## Target position records:
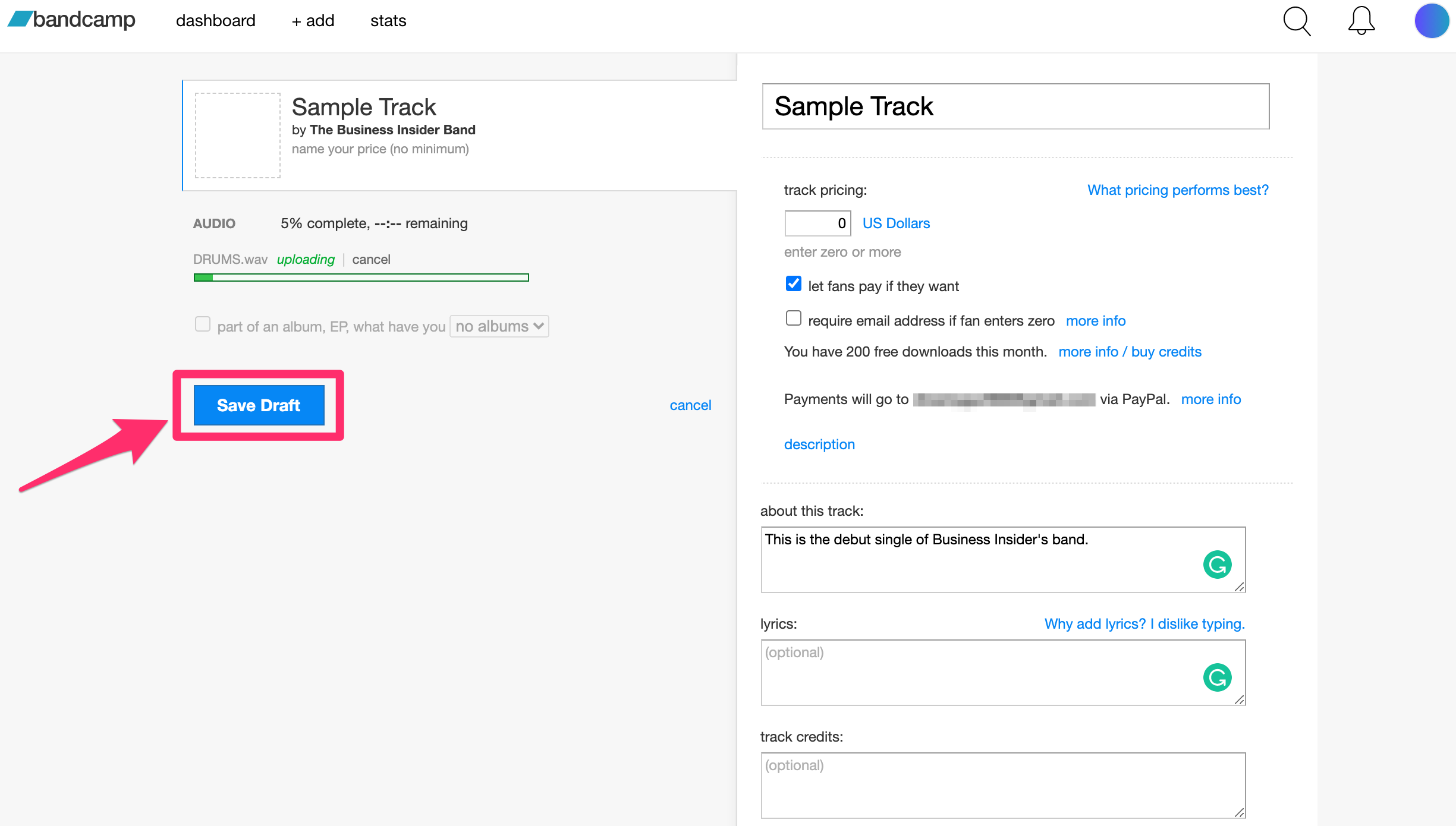Open the stats page
Viewport: 1456px width, 826px height.
[388, 20]
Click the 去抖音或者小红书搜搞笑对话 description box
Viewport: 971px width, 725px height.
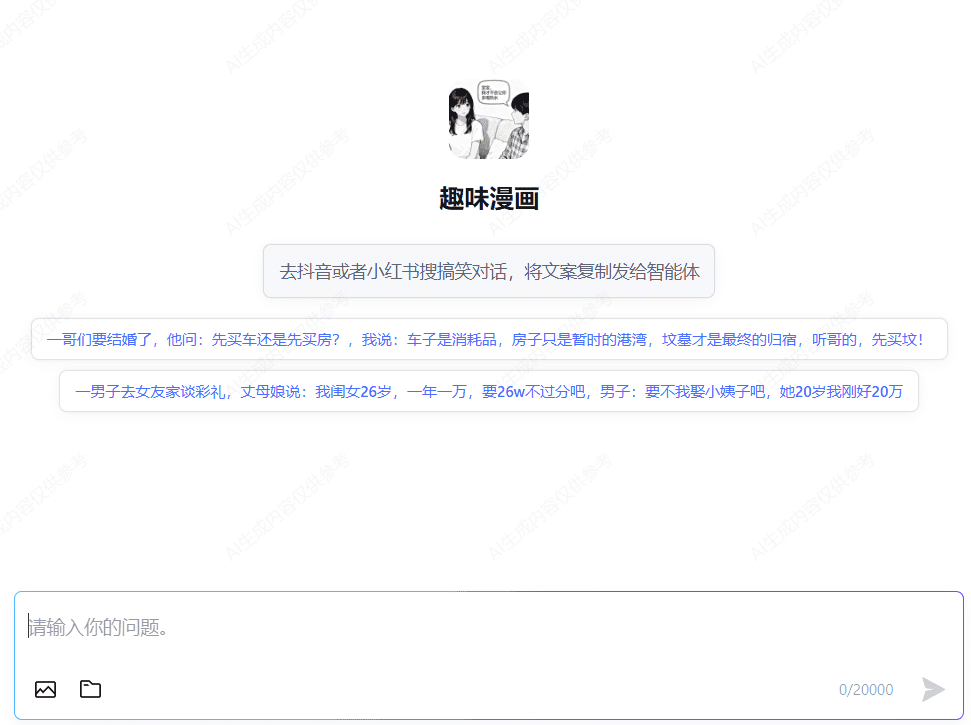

## What to do:
Copy the material above word for word, leaving out the pictures.

## Solution:
Open the stats page
Viewport: 1456px width, 826px height.
[388, 20]
Click the 去抖音或者小红书搜搞笑对话 description box
Viewport: 971px width, 725px height.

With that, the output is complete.